Trudeau: Yes, well there are a lot of bleeding hearts around who just don’t like to see people with helmets and guns. All I can say is, go on and bleed, but it is more important to keep law and order in this society than to be worried about weak-kneed people who don’t like the looks of a soldier’s helmet.
Ralfe: At any cost? How far would you go with that? How far would you extend that?
Trudeau [shrugging]: Well, just watch me. …
Ralfe: Well, if you extend this and you say, ok, you’re going to do anything to protect them, does this include wire-tapping, reducing other civil liberties in some way?
Trudeau: Yes, I think the society must take every means at its disposal to defend itself against the emergence of a parallel power which defies the elected power in this country, and I think that goes to any distance. So long as there is a power in here which is challenging the elected representative of the people I think that power must be stopped and I think it’s only, I repeat, weak-kneed bleeding hearts who are afraid to take these measures.
I know that the exchange will horrify many, perhaps most, Americans, and likely all libertarians, but Trudeau had shown how a liberal, democratic state should defend itself when radicals question its legitimacy and threaten its sovereignty with revolutionary violence. And what happens when the state refrains from doing so? Georges Sorel could tell you. “The most decisive factor in social politics is the cowardice of the government,” he wrote. That’s when the revolutionaries get their way.
We’re not there yet in America. But when city officials in Portland permit a mob to shut down an ICE building, when they allow a federal court house to be attacked, when random violence is tolerated, it’s time to ask what else must happen before Trump steps in and declares a state of insurrection. We’ve learned how the Democrats propose to take it to the next level if Trump wins the November election and how they’ve even contemplated secession and a military coup. And what then? For all his bluster, is Trump as tough-minded and manly as Pierre Trudeau?
Which brings me to my fourth point. Revolutionary violence is parasitic upon a fellow-travelling party of the left which promises that it can rein in the anarchy. Such a role was played by Jean Jaurès in France and Charles Stewart Parnell in Ireland. “In both cases,” said Sorel, “a parliamentary group sells peace of mind to the conservatives, who do not dare use the force they command.” And that is what the Democrats are running on. Elect Trump and all Hell will break loose, they say. Elect us and it will go away. “For this reason,” says The Atlantic, “strictly law-and-order Republicans who have responded in dismay to scenes of rioting and looting have an interest in Biden winning.” It looks like extortion, but it may work. No one ever votes for anarchy, and every revolution awaits its Napoleon.
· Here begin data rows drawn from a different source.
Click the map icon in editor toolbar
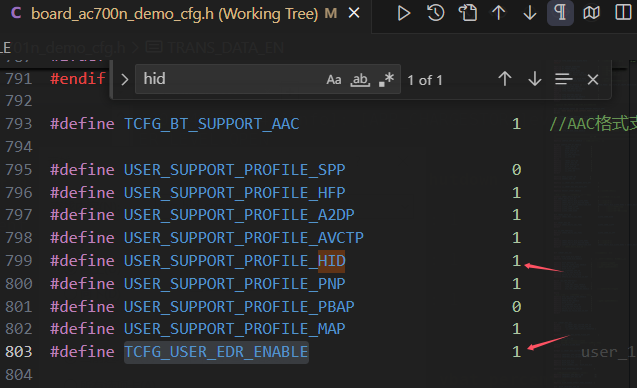Viewport: 637px width, 388px height. click(591, 13)
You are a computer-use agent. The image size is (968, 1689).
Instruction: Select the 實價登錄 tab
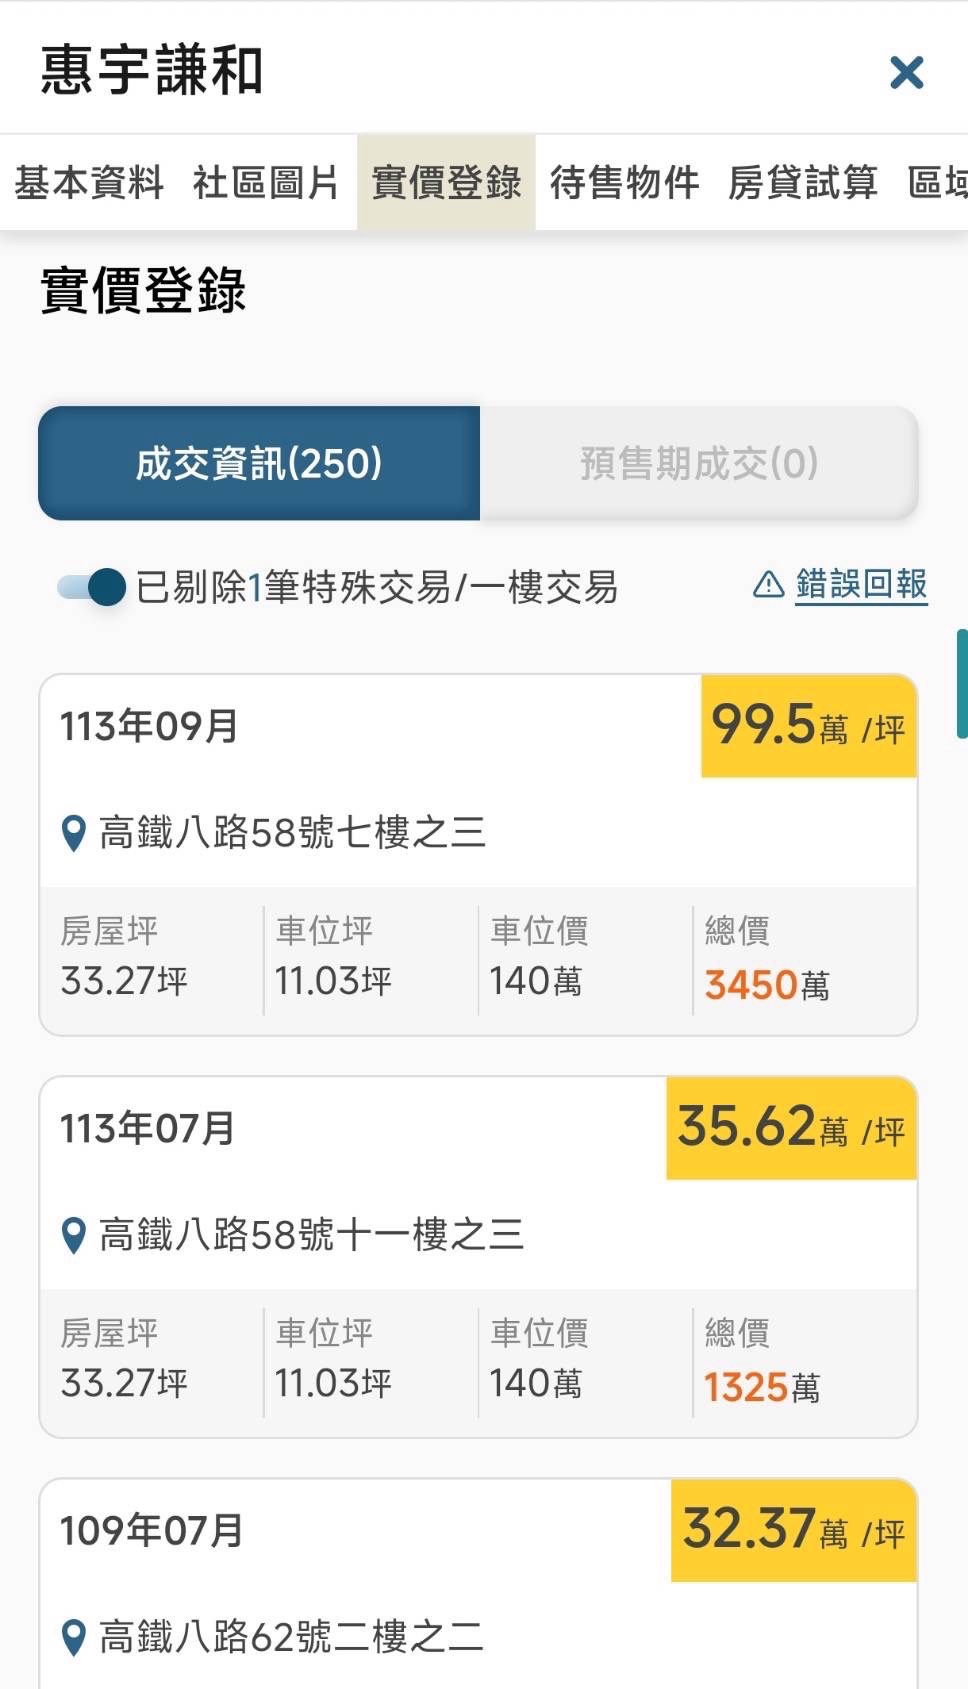(446, 183)
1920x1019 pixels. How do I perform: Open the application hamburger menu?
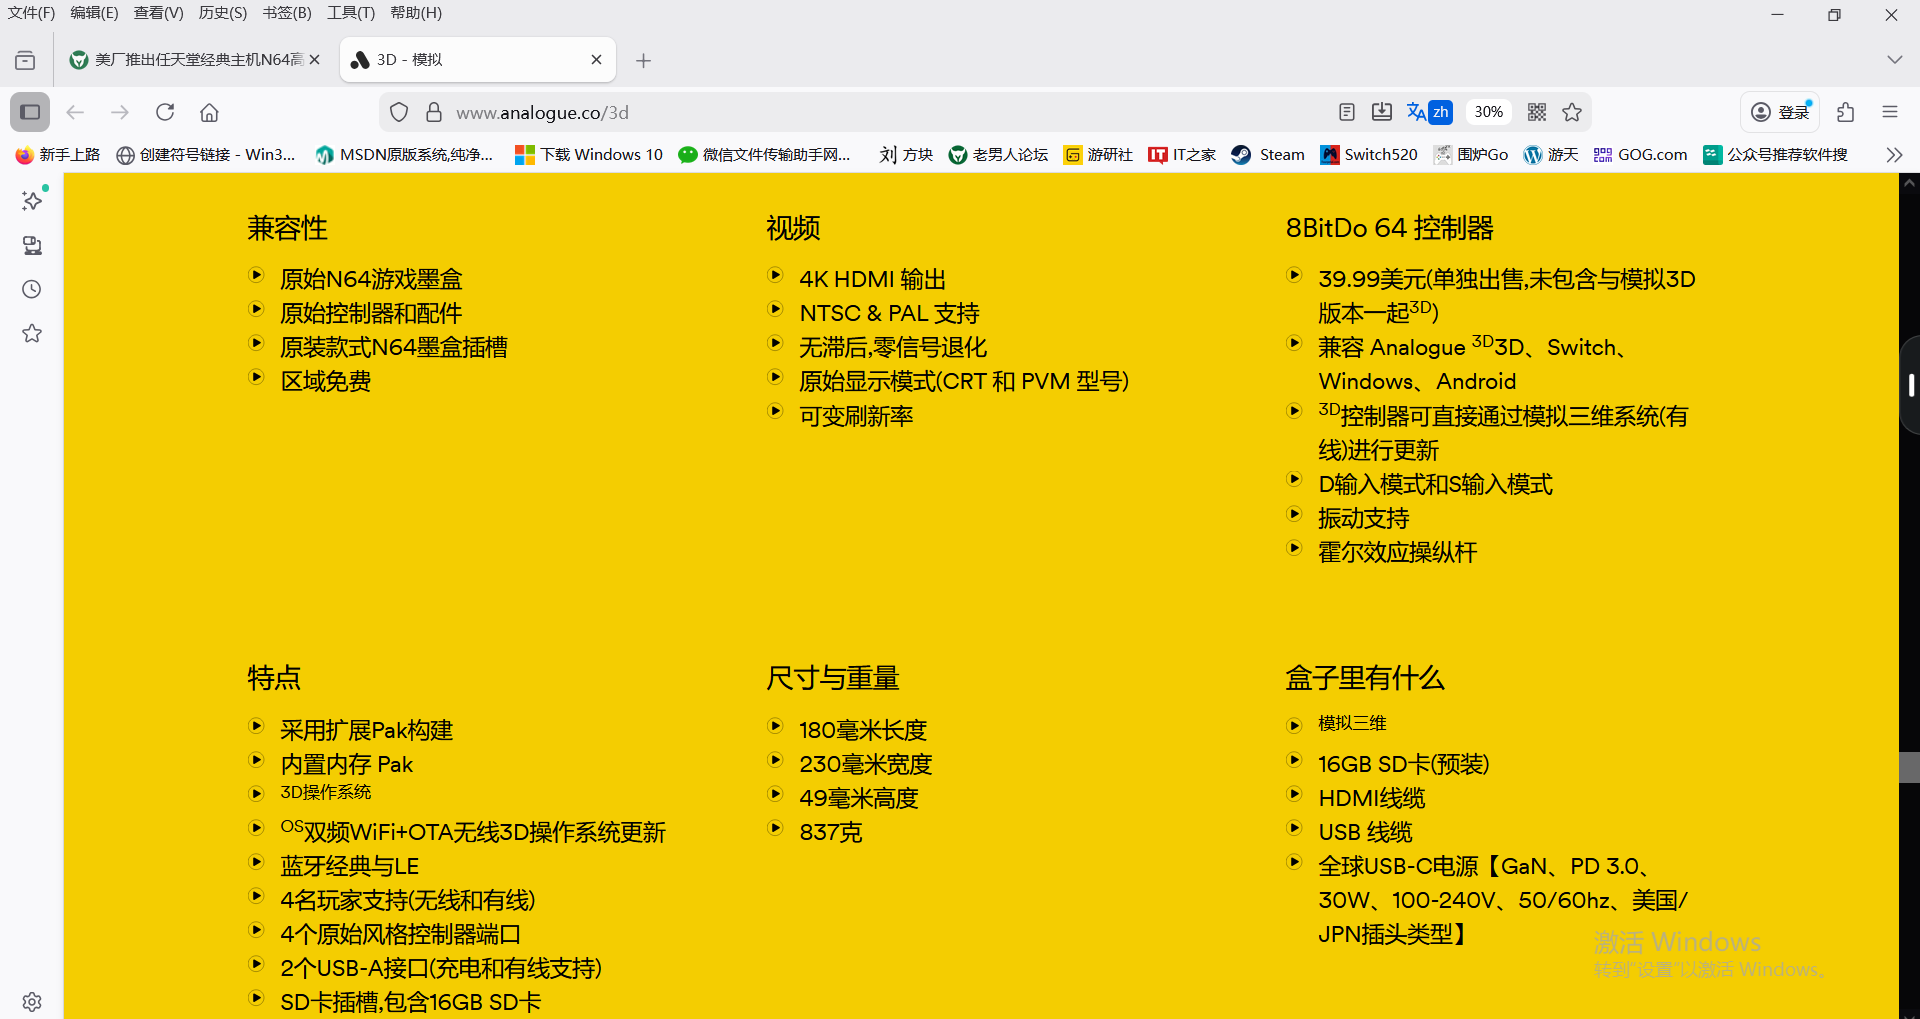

Those are the four badges of Revolutionary Violence. Perhaps there is a fifth. In Quebec, the FLQ fell apart for two reasons. The first was Pierre Trudeau. The second was René Lévesque, a separatist whom Quebecers elected as their premier in 1976. What Lévesque showed the separatists was that Quebec could become independent without violence through the democratic process. What followed were two separatist referenda in the province, both of which failed, as well as a recognition by the rest of Canada that a political solution to separatism would be possible, if that indeed was what Quebec wanted. Since then there’s been a tiresome political debate about separatism—but no violence.
There are several reasons why American radicals feel drawn to violence. A sense that the country has failed to come to terms with its troubled racial history. A broken student loan program that has made debt slaves of too many of them, and a Congress that failed to deliver the national health plan Americans want. And perhaps also the infirmities of the American constitution, so ill-suited for a divided country where necessity meets impossibility and needed reforms cannot be enacted.
In the end, revolutionary violence is always an indictment of a political system’s democratic legitimacy.